Very sad to hear of his passing. I met him once as we were both playing in Scotland at Martin TYaylors guitar festival. Chatted with him and Donna and exchanged CDs. A really nice guy , and a lovely player…loved his CD btw. My thoughts go out to all who loved him.
It was a very long time ago… Charlie looked like he was always happy! He would find time to listen to you and talk to you and get interest in what you said, and he was very encouraging. Smart person…
Dr. Charles RAYNAL(79)
I only just found out today that Charles had passed away.
I knew Charles first as a guest on my TV show and then as a friend.
Charles was a great guitar slinger and consummate gentlemen. My wife and I had traveled to Long Island once to see him perform. He even had me up at Berklee College and we had lunch together in his office.
Charles helped so many guitar players along the way and was such a great inspiration to many.
I will miss Charles.
One less great person has diminished the world.
God Bless you Charles!
I just heard today that Charlie passed away in July. Charlie was my first guitar teacher back in Trenton, NJ. He was 15 years old, and I was 12. My Uncle was good friends with his Dad. Charlie really inspired me to pursue Music. He was the main reason I went to Berklee. I’m glad to have reconnected with him on a visit to Boston in 2000, but regret losing touch with Charlie in recent years. Wish all the best to Charlie’s family. He will always be part of my life.

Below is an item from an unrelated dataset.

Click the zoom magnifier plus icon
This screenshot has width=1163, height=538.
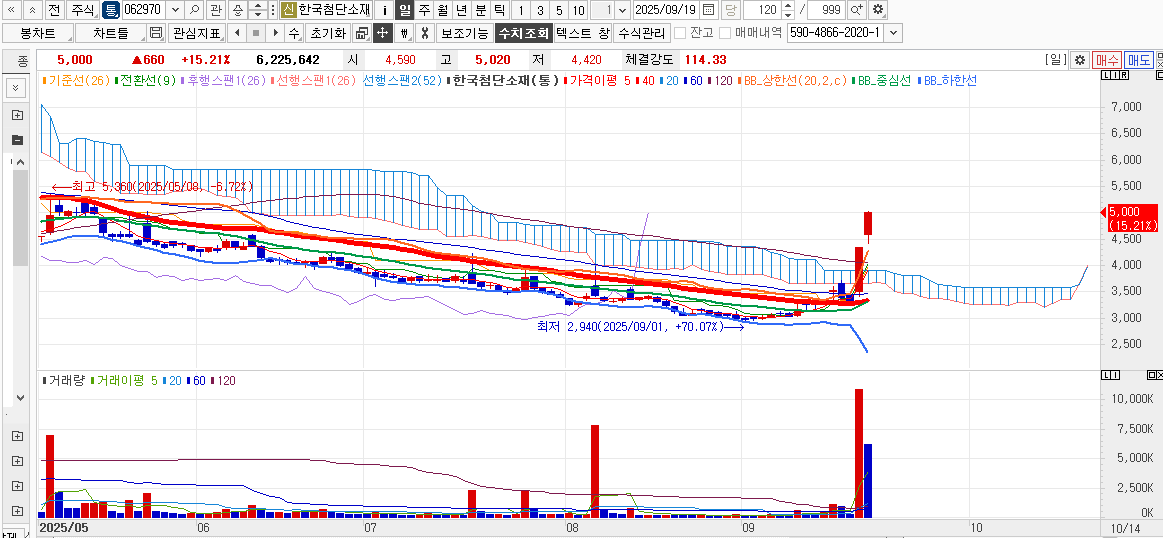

I got to know Charlie in my first semester at Berklee in 87. He turned a dreaded sight-reading lab into fun. That alone was a miracle…
As a young student you often don’t realize yet what a special gift it is to teach. Some time later, having taught yourself, you learn to fully appreciate the work of people like Bill Leavitt and Charles Chapman. Looking at all his contributions Charlie deserves our respect and gratitude. He brought a lot of positive vibe to the 5th floor Boylston Street.
My condolences to the Chapman family.
I am sad to hear my instructor has died, I remember him as a kind non-intimidating man who always had a way to encourage me.
Charles was a great inspiration and mentor to me. I always looked fwd to his lesson. There is a a measure of his teaching in everything I play.